4) Relating to the GP that obamacare is bad because it forces people to buy insurance: By forcing everyone to participate, you reduce the problem that risky/unhealthy people are the only ones buying insurance, driving up the premiums and further discouraging health people from participating in the risk pooling. If there is a strong negative societal effect from uninsured people, it can be worth it to sacrifice some individual rights to self-determination to help avoid the vicious cycle of unhealthy insured people and high premiums.* And there are strong negative effects of uninsured people: the direct dollar cost of providing them with emergency service and (later) medicare for conditions that would have been cheaper to treat in an earlier stage; the indirect cost of decreasing taxes and increasing social spending when people are sick and disabled; and the humanitarian cost of having people suffer from treatable conditions just because they're poor and/or unlucky. So, there are strong benefits to universal coverage even for the healthy, and due to the risk premium the only way to achieve it is if it isn't voluntary.**

*) In fact, the reason why the US system of employer-tied insurance works at all is precisely because it forces healthy employees to participate, thus greatly reducing the premiums compared to buying private insurance (in the old system, at least).

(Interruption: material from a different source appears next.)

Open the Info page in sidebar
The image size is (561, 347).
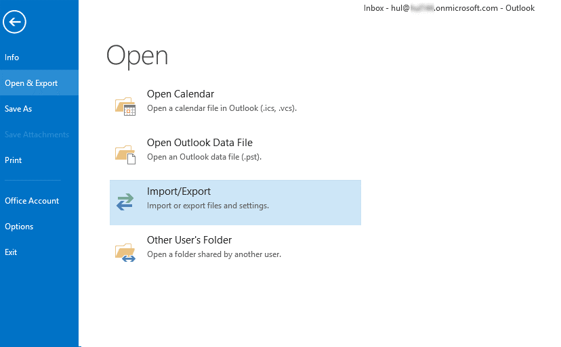pyautogui.click(x=12, y=57)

**) Of course, if you're ideologically libertarian, you would simply not pay emergency service, medicare and social benefits and simply not care if some poor person dies from pneumonia, but in that case I'm not too sure I really want to have this conversation with you :)

Amazon?

[bondsbw]

So Systema is at fault for not securing the data, but the headline pins it on Amazon?

Re:Amazon?

[MobileTatsu-NJG]

Bear in mind that Slashdot generates revenue from clicks.

Re:Amazon?

[Cyberax]

Actually, Amazon _is_ suitable for medical data. It complies with all the HIPAA regulations and can sign a BAA with an organization willing to use Amazon services for sensitive data ( https://aws.amazon.com/ru/comp... ).

Of course, nothing can prevent a clueless operator from putting data on a publicly accessible share.

will be sold on Monday

[fermion]

Unfortunately, Paxton is being prosecuted for being a con man who convinced a number of people to invest under false pretenses. I can imagine that by Monday he will put the data up for sale on the 'Dark Web' to fund his defense and imminent life as a fugitive in an undisclosed tropical locations.

Jail, bankruptcy?

[whoever57]

So someone is going to jail for this and the company will soon be bankrupt, right?

Oh wait, none of this will happen, because the government is controlled by corporations. Just like the GM story where the cover-up led to people dying. No one will ever serve any time for killing people in this manner.

Re:but...but... the cloud

[PTBarnum]

Shockingly, AWS allows you to configure your servers in an insecure manner. Clearly, the cloud must be insecure.